Despite widespread access to the Internet, some of your students for various reasons, including living in rural areas or lack of financial resources, may still be without consistent, reliable high-speed Internet access. Moreover, during times of emergency, students may need to help care for a sick relative or may have issues with housing that can impede their ability to log into a course at a regular day and time to participate.  To maintain equitable access for all students, it is important to provide opportunities for students to complete work asynchronously in an online course when they are unable to meet with the rest of the course at a regular day and time or access content every day of the week.

In the event that some of your students do not have consistent, reliable Internet access, develop opportunities for students to complete the work asynchronously when they only may have access 2 or 3 days per week.  Try to do the following to accommodate these students:

  • Provide recordings of any live, synchronous sessions using WebEx that can be downloaded to be viewed or listened to offline.
  • Provide options for students to download MP4 files of any recorded lectures that can be saved and viewed later. This can be done downloading a recording from TechSmith Relay and uploading to a Brightspace course through Upload/Create, Add Video or Audio. Alternatively, MP4 files can also be uploaded to a Box Folder that can be shared with students.
  • If possible, offer an audio version of a video lectures that can be easier to access or download with limited Internet speeds. Audacity is a free podcasting tool that you could run simultaneously with lecture capture or WebEx.  An MP3 audio file can be added to a Brightspace course through Upload/Create, Add Video or Audio.
  • Recommend students contact their cell phone service provider to increase their access and speed. In these circumstances, many service providers are willing to temporarily increase access to help students with their online learning. 
  • Provide students with alternative options or assignments if they can’t participate or access certain items or technologies, such as a written response to questions posed to students in a live synchronous WebEx session or an alternative asynchronous online discussion forum in Brightspace/D2L for students to interact after watching a recording if they can’t participate in the live session.
  • Extend due dates to include weekends to allow students who work and take care of family members additional time to complete work.

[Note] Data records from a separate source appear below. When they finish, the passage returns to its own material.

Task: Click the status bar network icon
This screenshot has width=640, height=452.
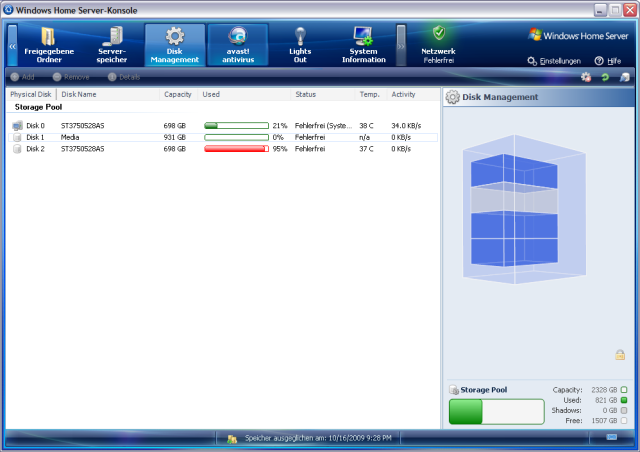Action: 612,437
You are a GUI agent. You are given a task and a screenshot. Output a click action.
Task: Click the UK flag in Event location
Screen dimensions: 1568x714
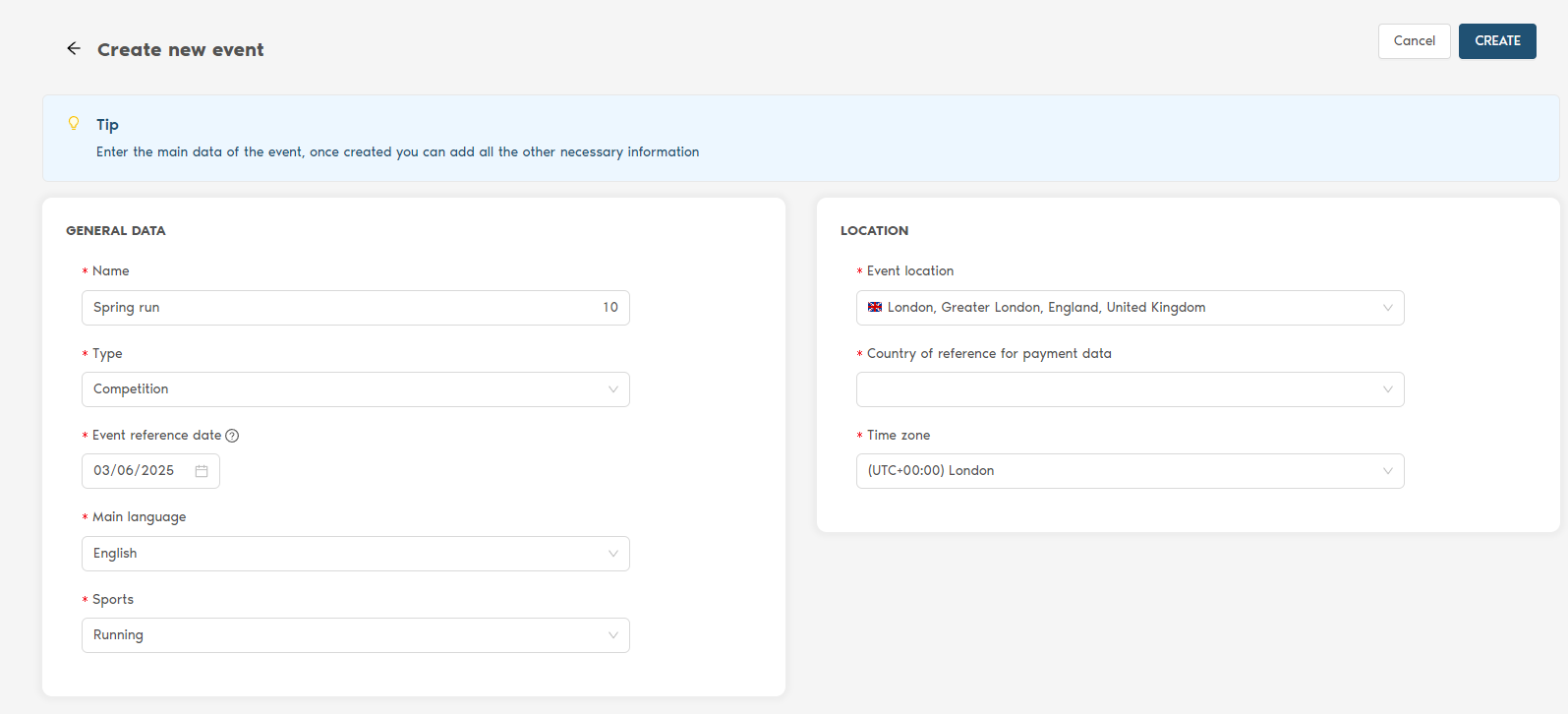[x=875, y=307]
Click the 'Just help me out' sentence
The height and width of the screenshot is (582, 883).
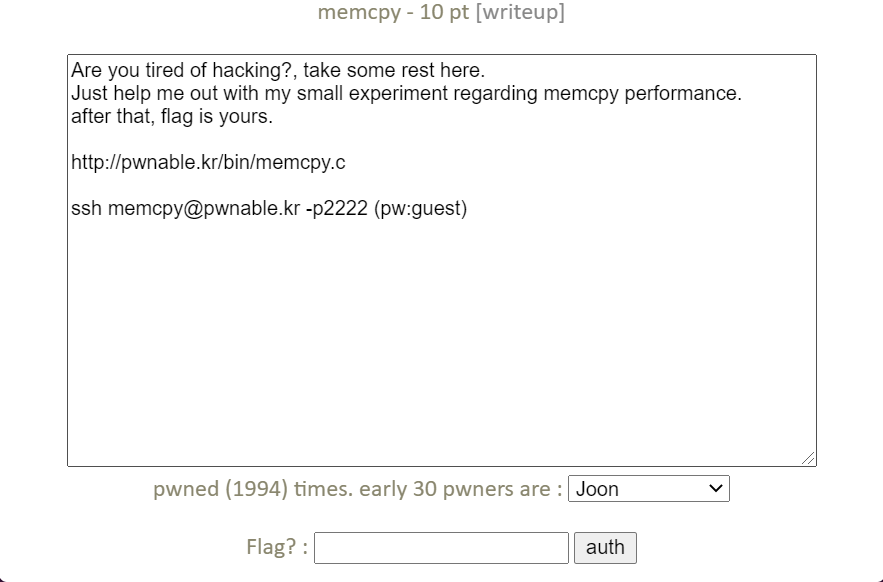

Alternatives to MSU Available Technologies

We encourage you to adopt and innovate with technology options that better meet your online teaching needs or work better for you and your students.  Although MSU UIT, ATO and CFE may not provide training and technical support for these technologies, there are some practices and considerations to follow to make their use go more smoothly for you and your students:

  • You should be prepared to support students in the use of these technologies. Practice with the tool before introducing it in a class setting and only include it in your course if you feel confident that you know how to use it.
  • Avoid assuming that all your students are advanced users of technology. Just because they are younger does not mean they are comfortable with or have the ability to learn new technologies quickly.  Not only do they have to learn the content, but also learn a new technology or format. Adopting a new technology too quickly could increase your student’s anxiety and stress, which can negatively impact their learning. 
  • Provide resources to your students for how to use the technology such as video and screenshot tutorials put out by the company or create your own for areas where students are getting tripped up or stuck.
  • Ease your students into the use of the tool. Start with low or no stakes introductory tasks before working up to any high-stakes projects or assessments.
  • Be prepared with a backup or alternative plan in case the technology fails. Given that the shift to online teaching and remote working has increased the load on technology and bandwidth, these technologies may fail. Have a working backup plan in place in case this occurs and provide clear instructions to students in the event that you need to utilize this plan.